**SHORT PROBLEM:** Turn the material starting at the line containing "Find the location of a particular element. The" and ending at the end of the material into a numbered list, leaving out blank lines.

**SOURCE DATA:**
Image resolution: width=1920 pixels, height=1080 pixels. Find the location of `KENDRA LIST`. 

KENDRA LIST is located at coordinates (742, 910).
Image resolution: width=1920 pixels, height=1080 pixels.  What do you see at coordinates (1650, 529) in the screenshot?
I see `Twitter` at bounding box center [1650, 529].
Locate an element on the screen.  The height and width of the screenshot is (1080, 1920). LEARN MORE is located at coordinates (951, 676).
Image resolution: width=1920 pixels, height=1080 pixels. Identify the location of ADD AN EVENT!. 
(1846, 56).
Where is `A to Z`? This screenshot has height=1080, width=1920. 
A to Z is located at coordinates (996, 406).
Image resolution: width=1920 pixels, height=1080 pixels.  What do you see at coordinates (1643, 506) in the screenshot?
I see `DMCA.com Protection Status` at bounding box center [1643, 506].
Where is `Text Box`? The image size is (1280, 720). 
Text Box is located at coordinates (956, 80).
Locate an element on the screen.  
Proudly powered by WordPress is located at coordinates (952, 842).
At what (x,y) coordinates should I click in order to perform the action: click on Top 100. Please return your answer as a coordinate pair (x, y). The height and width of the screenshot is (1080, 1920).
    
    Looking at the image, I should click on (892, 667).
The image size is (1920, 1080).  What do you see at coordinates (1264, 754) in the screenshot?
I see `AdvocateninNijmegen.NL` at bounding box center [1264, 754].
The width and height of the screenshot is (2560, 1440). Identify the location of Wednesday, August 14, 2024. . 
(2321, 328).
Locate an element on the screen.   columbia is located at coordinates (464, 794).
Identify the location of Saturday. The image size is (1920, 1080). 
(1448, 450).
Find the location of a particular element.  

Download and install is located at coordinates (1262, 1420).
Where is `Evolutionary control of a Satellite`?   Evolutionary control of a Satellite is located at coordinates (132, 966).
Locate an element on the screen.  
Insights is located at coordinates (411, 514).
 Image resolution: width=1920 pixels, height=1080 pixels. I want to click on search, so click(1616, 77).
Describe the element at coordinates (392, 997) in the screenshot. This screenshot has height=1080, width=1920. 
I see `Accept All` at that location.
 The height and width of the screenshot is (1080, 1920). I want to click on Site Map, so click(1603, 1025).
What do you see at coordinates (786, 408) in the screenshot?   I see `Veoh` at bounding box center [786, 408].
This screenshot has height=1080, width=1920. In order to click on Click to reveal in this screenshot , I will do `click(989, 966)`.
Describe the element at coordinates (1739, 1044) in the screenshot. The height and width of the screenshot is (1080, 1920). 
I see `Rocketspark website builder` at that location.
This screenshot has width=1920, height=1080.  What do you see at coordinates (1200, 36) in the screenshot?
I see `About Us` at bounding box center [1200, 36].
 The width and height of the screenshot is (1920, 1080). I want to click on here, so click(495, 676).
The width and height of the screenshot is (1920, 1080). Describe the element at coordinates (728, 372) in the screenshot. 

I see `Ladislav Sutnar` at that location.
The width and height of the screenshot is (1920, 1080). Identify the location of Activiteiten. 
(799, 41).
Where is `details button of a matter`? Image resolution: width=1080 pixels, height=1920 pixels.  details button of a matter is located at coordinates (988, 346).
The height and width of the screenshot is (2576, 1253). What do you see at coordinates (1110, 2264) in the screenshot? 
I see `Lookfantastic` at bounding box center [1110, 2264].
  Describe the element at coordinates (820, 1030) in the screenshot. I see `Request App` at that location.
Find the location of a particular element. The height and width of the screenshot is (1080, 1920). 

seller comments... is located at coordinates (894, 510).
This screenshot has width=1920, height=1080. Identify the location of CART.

**SOLVED PROBLEM:**
1. Find the location of a particular element. The height and width of the screenshot is (1080, 1920). 
2. seller comments... is located at coordinates (894, 510).
3. This screenshot has width=1920, height=1080. Identify the location of CART.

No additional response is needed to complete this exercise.